IBL News | New York
The big data analytics firm Databricks open-sourced last week a new AI model called Dolly, along with all of its training code and instructions on how to recreate it.
“Dolly is a cheap-to-build LLM (large language model) that exhibits a surprising degree of the instruction following capabilities exhibited by ChatGPT,” the company announced in a blog post.
The model underlying Dolly has only 6 billion parameters, compared to 175 billion in GPT-3. It is only two years old, “making it particularly surprising that it works so well.”
In February 2023, Meta released the weights for a set of high-quality language models called LLaMA for academic researchers.
In March 2023, Stanford University built the Alpaca model, which was based on LLaMA, but tuned on a small dataset of 50,000 human-like questions and answers.
Databricks evaluated Dolly on the instruction-following capabilities described in the InstructGPT paper on which ChatGPT is based.

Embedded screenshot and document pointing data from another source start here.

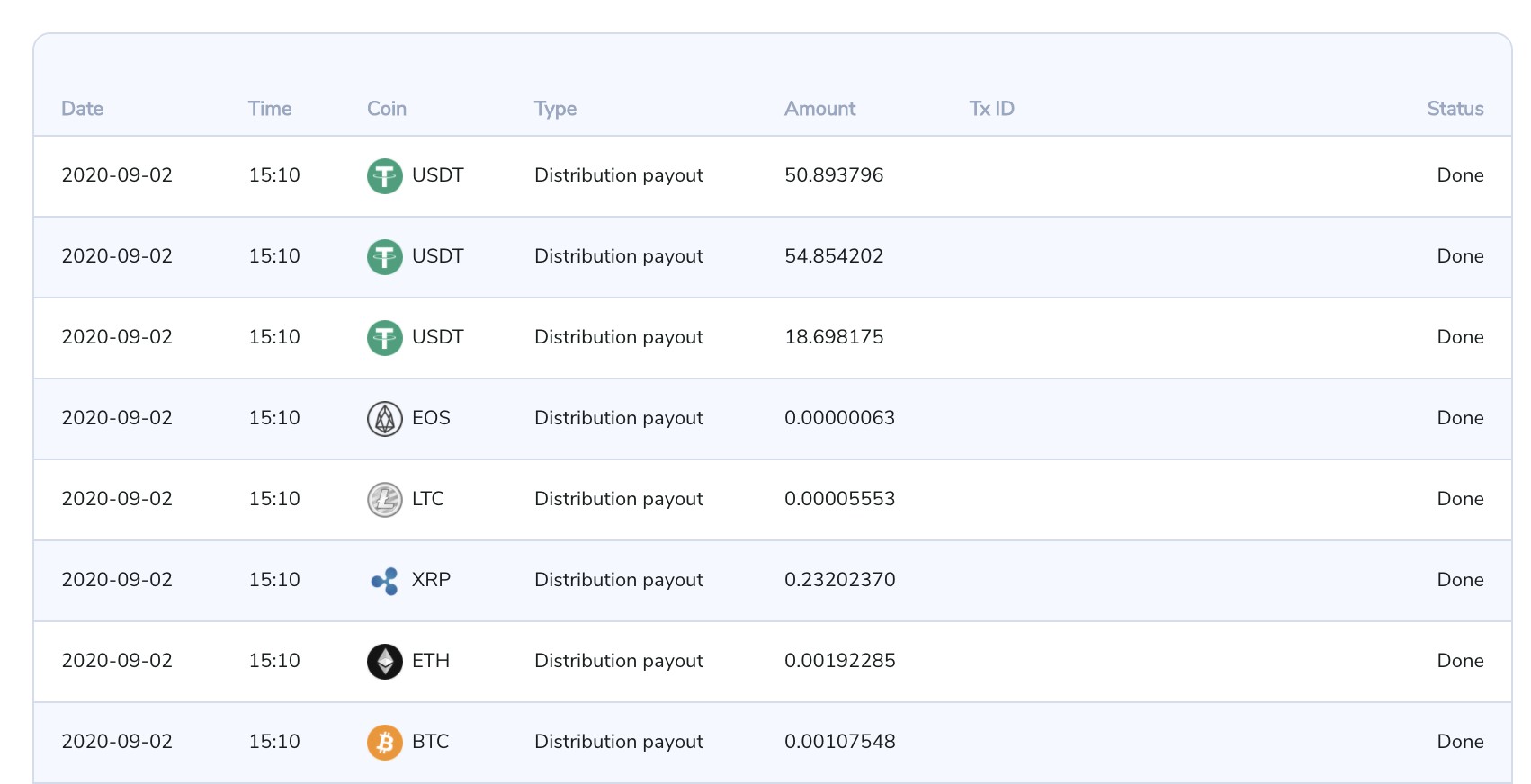The image size is (1531, 784).
Task: Click the XRP Ripple coin icon
Action: tap(384, 580)
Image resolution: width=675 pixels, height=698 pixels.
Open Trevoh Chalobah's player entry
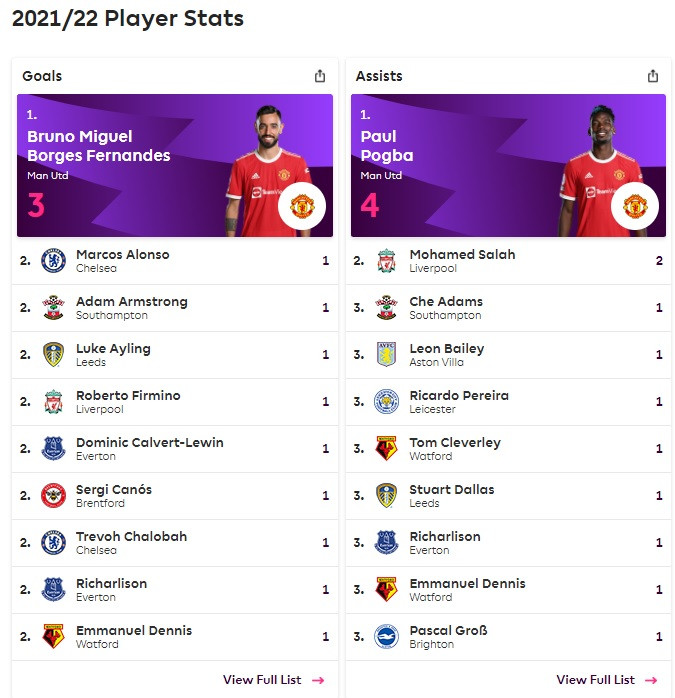[175, 543]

Dolly — named after Dolly the sheep, the first cloned mammal — is an open-source clone of an Alpaca, inspired by a LLaMA.
Instead of creating its own model from scratch or using LLaMA, Databricks took a much older and open-source LLM called GPT-J, which was created by EleutherAI several years earlier.

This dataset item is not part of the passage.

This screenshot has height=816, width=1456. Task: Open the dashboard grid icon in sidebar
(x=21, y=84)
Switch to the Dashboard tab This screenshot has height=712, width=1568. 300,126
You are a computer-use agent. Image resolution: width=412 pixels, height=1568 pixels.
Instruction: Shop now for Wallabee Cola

GTP-J was the foundation on which Dolly was built.
Databricks was able to take the EleutherAI model and make it “highly approachable” simply by training it with a small, 50,000-word dataset in less than three hours using a single machine.
“This shows that the magic of instruction following does not lie in training models on gigantic datasets using massive hardware,” Databricks explained.

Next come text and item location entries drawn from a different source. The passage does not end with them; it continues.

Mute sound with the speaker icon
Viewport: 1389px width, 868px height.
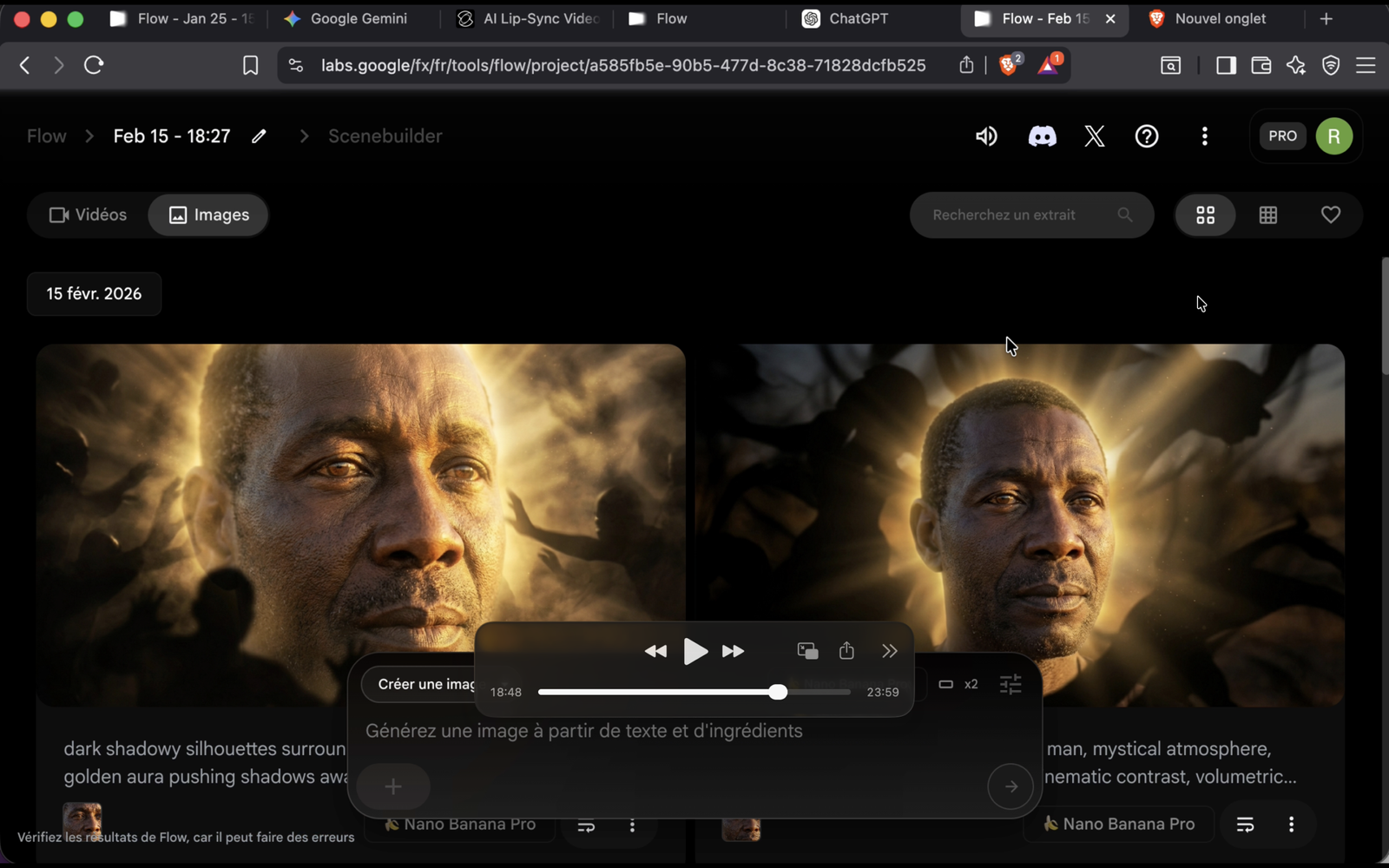[986, 136]
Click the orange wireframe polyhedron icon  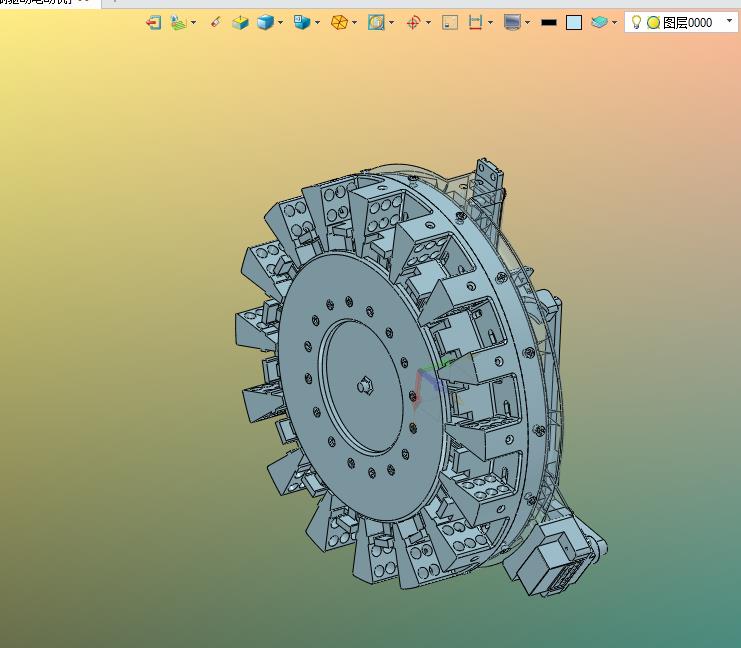coord(339,22)
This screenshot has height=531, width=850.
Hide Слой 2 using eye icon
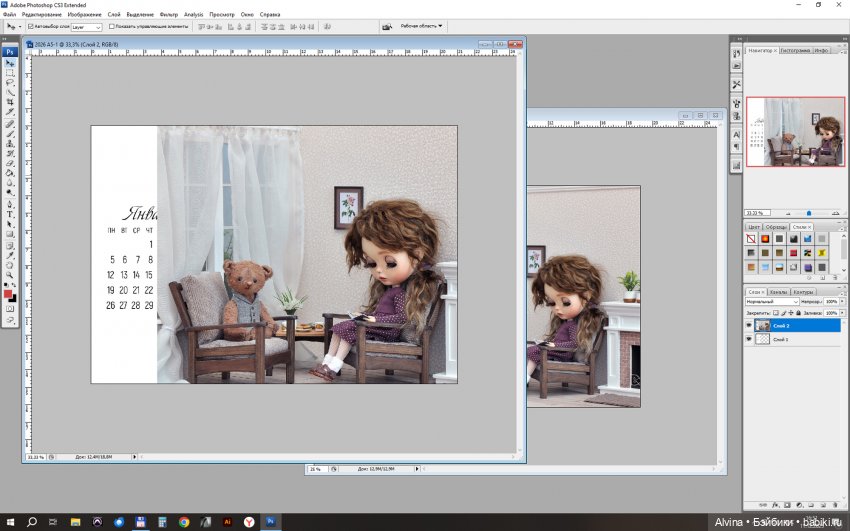click(x=749, y=326)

“Rather, the magic lies in showing these powerful open-source models specific examples of how to talk to humans, something anybody can do for a hundred dollars using this small 50.000 dataset of Q&A examples.”
“It exhibits many of the same qualitative capabilities, including text generation, brainstorming, and open Q&A.”
“We believe models like Dolly will help democratize LLMs, transforming them from something very few companies can afford into a commodity every company can own and customize to improve their products,” Databricks said.